*YOUR INSTRUCTIONS*. Output the lines below exactly, please, from the first line until the line with "Task: Click the Visa card brand icon", counting both.

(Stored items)
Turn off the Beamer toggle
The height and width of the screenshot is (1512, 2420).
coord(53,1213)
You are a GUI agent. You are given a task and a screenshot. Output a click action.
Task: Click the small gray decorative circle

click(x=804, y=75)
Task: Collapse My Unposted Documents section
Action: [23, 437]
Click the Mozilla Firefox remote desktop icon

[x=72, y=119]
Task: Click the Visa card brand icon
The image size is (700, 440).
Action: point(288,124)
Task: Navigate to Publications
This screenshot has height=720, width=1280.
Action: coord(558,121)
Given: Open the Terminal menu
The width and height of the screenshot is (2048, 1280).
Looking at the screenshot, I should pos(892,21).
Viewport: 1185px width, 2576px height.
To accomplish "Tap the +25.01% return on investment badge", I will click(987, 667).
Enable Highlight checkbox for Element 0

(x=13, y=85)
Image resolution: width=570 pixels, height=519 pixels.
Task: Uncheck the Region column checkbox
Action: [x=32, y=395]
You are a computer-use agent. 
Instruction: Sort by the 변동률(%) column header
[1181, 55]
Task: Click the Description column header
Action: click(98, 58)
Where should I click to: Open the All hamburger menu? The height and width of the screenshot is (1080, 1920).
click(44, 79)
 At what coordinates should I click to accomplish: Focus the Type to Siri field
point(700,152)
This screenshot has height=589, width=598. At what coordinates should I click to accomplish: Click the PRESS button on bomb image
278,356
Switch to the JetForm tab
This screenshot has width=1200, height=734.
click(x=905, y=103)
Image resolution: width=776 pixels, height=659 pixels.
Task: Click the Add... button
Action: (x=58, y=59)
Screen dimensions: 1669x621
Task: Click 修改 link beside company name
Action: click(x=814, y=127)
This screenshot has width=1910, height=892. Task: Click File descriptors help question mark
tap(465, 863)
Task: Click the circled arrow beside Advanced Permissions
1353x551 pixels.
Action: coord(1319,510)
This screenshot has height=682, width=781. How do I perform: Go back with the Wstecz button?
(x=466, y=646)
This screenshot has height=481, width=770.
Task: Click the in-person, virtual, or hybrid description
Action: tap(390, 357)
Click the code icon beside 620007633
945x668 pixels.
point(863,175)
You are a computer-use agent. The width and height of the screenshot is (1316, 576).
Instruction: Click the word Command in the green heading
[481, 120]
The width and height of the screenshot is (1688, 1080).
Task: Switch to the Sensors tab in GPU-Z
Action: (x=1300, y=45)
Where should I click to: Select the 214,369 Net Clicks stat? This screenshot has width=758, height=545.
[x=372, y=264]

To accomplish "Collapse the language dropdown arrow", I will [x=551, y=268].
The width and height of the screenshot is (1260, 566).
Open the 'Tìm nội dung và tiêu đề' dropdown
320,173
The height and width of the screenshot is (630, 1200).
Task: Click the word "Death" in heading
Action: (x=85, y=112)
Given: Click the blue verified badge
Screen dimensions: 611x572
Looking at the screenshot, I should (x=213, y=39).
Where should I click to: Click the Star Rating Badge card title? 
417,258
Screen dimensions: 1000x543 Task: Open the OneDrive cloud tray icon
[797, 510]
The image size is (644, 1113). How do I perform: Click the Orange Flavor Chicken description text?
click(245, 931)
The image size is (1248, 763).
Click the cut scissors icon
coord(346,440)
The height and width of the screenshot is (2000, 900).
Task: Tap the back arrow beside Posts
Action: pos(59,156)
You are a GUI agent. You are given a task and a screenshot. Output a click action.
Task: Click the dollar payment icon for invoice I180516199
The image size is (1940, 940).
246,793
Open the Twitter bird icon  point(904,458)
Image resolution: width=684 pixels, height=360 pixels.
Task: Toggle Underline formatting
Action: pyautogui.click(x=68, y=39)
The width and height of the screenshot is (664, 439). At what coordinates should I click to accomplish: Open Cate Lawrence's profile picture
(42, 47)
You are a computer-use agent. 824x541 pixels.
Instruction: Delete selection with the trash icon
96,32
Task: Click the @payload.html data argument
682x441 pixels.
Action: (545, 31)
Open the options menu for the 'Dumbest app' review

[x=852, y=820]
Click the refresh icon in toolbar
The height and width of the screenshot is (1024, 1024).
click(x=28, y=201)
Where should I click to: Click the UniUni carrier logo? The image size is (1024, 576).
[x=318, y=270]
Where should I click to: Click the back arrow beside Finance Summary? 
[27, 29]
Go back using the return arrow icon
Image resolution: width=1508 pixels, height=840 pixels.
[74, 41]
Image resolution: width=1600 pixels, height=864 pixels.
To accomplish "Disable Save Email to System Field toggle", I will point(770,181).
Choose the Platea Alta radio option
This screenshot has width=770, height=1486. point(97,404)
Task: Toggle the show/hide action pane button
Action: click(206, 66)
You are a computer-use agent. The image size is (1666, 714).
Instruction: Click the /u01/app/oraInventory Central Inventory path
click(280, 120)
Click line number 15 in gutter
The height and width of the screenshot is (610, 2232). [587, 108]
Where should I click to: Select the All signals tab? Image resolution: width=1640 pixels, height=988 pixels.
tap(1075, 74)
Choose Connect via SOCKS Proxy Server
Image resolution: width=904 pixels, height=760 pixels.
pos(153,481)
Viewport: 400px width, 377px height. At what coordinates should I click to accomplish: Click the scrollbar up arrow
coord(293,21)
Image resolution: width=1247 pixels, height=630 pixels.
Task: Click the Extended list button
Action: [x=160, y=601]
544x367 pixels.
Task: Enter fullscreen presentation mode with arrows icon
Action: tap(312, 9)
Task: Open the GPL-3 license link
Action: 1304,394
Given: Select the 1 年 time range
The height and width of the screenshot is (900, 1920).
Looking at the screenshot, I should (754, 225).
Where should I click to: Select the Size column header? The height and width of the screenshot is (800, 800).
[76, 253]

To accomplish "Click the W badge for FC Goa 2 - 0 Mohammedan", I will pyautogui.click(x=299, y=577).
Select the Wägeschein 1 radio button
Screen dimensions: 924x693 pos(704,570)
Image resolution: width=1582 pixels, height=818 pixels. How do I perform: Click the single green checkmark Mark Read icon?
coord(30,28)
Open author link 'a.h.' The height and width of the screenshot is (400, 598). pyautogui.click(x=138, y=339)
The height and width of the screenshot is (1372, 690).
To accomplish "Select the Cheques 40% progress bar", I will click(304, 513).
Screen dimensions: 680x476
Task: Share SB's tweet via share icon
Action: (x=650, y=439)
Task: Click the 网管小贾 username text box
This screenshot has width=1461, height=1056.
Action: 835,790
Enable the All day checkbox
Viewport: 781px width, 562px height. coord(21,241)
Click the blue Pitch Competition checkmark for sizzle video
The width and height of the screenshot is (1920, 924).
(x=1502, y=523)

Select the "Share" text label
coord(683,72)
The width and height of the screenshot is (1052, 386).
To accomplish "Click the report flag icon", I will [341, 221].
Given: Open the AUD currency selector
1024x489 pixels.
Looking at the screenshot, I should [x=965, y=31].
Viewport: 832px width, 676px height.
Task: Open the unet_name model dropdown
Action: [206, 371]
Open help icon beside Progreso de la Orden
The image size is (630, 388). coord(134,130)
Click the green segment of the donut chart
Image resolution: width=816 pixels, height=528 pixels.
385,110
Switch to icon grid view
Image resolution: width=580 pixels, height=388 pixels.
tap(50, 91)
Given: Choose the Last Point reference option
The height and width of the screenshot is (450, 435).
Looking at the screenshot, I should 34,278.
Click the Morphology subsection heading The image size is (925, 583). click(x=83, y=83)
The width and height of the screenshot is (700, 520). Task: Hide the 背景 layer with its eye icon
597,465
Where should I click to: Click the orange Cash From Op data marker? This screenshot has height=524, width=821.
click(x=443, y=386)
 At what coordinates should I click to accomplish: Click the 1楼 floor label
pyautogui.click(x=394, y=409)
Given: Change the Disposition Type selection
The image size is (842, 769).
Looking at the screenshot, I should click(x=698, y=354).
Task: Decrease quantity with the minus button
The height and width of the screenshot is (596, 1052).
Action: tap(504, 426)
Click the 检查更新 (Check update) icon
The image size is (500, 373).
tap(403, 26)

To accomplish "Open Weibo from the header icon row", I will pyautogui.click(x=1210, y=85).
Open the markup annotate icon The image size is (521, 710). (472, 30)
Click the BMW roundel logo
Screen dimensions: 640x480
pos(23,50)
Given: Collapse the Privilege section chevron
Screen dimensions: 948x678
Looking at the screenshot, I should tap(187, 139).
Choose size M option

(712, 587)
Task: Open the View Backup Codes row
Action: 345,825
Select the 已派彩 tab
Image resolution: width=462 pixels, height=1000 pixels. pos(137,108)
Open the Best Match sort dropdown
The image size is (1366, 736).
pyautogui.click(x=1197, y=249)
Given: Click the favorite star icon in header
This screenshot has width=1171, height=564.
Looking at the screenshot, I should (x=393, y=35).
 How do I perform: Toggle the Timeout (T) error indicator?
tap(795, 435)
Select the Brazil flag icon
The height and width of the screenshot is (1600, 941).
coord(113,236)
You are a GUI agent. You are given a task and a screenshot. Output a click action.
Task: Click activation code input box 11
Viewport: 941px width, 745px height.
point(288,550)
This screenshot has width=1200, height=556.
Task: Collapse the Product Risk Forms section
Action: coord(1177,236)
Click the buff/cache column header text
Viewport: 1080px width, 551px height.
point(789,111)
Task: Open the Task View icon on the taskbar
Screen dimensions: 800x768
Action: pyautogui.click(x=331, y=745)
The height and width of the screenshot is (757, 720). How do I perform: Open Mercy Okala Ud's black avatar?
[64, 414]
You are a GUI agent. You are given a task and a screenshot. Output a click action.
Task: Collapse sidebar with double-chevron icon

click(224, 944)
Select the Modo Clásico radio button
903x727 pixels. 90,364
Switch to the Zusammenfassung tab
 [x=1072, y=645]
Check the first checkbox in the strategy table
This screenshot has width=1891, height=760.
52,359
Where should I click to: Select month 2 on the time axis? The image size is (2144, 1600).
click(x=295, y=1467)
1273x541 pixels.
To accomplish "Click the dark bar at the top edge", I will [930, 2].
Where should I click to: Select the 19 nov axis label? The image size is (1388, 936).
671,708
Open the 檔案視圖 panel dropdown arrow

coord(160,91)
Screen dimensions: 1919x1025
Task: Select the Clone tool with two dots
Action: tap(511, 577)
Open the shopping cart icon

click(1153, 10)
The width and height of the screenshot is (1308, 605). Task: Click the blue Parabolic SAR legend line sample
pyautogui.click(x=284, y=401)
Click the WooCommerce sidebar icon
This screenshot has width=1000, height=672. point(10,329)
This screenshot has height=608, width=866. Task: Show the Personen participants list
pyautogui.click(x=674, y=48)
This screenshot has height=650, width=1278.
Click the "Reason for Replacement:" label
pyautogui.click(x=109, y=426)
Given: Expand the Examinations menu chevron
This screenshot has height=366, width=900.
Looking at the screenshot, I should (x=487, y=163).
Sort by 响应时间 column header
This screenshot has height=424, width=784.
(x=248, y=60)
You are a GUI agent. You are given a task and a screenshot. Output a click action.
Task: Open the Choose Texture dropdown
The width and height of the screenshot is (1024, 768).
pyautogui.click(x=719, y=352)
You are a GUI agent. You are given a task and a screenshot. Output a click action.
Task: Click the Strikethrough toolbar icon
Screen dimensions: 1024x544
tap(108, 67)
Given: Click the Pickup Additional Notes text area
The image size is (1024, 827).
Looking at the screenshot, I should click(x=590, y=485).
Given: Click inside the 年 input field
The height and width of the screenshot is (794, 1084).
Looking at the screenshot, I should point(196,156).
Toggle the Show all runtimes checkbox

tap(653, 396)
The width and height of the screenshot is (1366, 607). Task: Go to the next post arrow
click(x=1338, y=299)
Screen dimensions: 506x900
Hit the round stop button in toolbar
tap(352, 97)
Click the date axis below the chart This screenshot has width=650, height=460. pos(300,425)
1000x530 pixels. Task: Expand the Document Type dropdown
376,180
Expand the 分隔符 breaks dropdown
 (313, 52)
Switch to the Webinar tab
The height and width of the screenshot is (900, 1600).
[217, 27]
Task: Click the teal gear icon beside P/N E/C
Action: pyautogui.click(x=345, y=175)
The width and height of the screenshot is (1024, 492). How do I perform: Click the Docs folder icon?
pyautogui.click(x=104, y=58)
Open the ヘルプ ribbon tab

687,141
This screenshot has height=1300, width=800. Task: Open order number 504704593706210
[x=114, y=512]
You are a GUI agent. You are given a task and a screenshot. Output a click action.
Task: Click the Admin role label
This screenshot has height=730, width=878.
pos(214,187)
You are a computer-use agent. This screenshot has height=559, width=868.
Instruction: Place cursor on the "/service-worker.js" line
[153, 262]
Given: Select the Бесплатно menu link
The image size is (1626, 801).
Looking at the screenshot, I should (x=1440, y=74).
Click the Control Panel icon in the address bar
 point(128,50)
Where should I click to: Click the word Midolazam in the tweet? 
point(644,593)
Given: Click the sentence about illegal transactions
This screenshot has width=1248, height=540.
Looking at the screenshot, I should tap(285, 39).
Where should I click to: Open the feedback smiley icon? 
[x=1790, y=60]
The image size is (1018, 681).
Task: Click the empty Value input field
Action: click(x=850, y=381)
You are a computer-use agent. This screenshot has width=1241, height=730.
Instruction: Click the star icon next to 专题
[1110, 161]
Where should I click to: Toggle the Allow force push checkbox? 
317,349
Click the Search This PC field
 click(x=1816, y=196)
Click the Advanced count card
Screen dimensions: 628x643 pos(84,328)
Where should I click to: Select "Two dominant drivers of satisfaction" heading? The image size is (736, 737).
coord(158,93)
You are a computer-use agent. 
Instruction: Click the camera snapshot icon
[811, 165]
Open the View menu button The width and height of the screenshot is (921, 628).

*RESPONSE TO THE TASK*.
Turn off the Beamer toggle
The height and width of the screenshot is (1512, 2420).
coord(53,1213)
You are a GUI agent. You are given a task and a screenshot. Output a click action.
Task: Click the small gray decorative circle

click(x=804, y=75)
Task: Collapse My Unposted Documents section
Action: [23, 437]
Click the Mozilla Firefox remote desktop icon

[x=72, y=119]
Task: Click the Visa card brand icon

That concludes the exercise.